Individual MHC genotyping

MHC alleles were called and assigned to each individual using Perl scripts. Reads were screened for the forward and reverse sequencing primers, allowing one nucleotide mismatch or indel (insertion/deletion) in case of sequencing errors and otherwise discarded. Remaining reads were then assigned to individuals based on MID tags, again allowing for one nucleotide mismatch or indel. Reads were then trimmed (removing the primer and MID sequence) and aligned using BioEdit, resulting in a set of putative allele variants for each individual. To cull out less reliable sequence variants, alleles were retained only if they met the following criteria per individual: (1) if they appeared in both independent PCR preparations (both MID tags) and (2) if their frequency (in terms of proportion of reads) was above 10% of the most frequently occurring allele within that individual. The remaining variants, although they might stem from different loci, are referred to as “alleles” and make up our final allele dataset.

Errors occurring during the 454 sequencing include substitutions and small indels [29, 30], and these were expected to occur randomly across the sequence. From our MID tags, the frequency of errors resulting in base substitutions was low. Therefore, the probability of multiple, identical substitution errors is estimated to be low [30]. Single-base indels occurring in homopolymer tracts were relatively common and were non-randomly distributed along the sequence. However, such variants were removed with our method because of their low frequency of occurrence within an individual and across independent replicate PCR reactions.

Data analyses

Under positive selection, a relative excess of non-synonymous over synonymous substitutions is expected [59]. We calculated the relative rates of synonymous (d S ) and non-synonymous (d N ) substitutions following the method of Nei and Gojobory [60] with the Jukes-Cantor [61] correction for multiple substitutions implemented in MEGA 4 [62]. The rate ratio d N /d S was tested for significant deviation from one using a Z-test.
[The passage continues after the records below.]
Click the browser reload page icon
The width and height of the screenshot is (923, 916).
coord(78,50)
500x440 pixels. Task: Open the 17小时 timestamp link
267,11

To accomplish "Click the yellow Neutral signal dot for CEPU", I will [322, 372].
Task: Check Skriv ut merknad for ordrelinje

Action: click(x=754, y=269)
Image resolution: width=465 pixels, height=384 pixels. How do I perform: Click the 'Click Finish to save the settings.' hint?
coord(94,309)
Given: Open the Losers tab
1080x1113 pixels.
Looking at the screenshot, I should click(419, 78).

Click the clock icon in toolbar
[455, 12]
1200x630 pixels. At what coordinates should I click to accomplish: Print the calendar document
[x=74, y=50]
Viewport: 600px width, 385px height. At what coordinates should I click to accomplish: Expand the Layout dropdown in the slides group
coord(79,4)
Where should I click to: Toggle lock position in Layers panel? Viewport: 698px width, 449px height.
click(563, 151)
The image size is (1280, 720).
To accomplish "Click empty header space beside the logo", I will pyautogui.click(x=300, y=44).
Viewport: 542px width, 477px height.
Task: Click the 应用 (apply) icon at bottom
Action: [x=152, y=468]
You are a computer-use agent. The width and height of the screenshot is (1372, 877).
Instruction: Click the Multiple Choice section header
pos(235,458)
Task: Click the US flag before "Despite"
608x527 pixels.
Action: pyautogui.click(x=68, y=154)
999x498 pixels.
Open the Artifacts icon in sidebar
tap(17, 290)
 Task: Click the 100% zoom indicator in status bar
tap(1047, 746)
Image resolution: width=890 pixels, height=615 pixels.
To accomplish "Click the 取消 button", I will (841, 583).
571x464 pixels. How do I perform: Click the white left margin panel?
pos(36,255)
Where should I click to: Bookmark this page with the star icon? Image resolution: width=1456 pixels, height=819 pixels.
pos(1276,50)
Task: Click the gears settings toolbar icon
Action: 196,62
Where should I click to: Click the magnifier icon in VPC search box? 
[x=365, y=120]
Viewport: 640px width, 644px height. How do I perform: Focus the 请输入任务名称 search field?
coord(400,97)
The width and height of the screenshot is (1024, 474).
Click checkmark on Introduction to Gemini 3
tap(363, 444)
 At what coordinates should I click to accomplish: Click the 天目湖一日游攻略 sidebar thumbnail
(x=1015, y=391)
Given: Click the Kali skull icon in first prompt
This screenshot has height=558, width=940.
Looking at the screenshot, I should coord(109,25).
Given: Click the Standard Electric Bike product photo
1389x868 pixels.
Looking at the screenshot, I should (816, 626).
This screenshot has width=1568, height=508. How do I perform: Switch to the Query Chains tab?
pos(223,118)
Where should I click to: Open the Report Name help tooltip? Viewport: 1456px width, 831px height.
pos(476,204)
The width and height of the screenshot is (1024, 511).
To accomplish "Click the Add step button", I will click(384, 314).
MEGA 4 was also used to build a neighbor-joining tree with 1000 bootstraps for all MHC alleles found in the sampled turtles. Two additional neighbor-joining trees were simulated: one based on the control region of the mitochondrial genome (mtDNA) of 6 reptile species and one based on the MHC class I of 5 reptile species.

Maximum likelihood site models implemented in the CODEML program from PAML version 4.4 [63] were used to test for evidence of positive selection and to identify branch-specific positively selected codon sites [ω > 1, where ω = (d N /d S )]. The maximum likelihood procedures evaluate heterogeneous rate ratios (ω) among sites by applying different models of codon evolution. Three likelihood-ratio tests of positive selection were performed comparing the models M1a (nearly neutral) vs M2a (positive selection), M7 (ß) vs M8 (ß + ω), and M8a (ß + ω = 1) vs M8 [64]. In these likelihood-ratio tests, two nested models are compared: a model based on the null hypothesis of no positive selection, and a model that allows some sites to evolve under positive selection. The null model M1a assumes two site classes in the molecule with 0 < ω 0 < 1 and ω1 = 1 in proportions p0 and p1 = 1-p0. The alternative model M2a incorporates another class of sites with ω2 > 1 and the proportion p2 estimated from the data. The null model M7 assumes a beta distribution for ω, not allowing positive selection (0 < ω < 1). The alternative model M8 has additional classes of sites that allow some codons to evolve under positive selection (ω > 1, [62]). A third null model M8a differs from model M8 in that its additional class of sites are evolving neutrally (ω = 1). In the models M2a and M8, positively selected sites are inferred from posterior probabilities calculated by the Bayes empirical Bayes method [65]. Because MHC alleles are so variable and often represent ancient lineages (TSP), we thought the evaluation of dN and dS appropriate despite the comparison within a species.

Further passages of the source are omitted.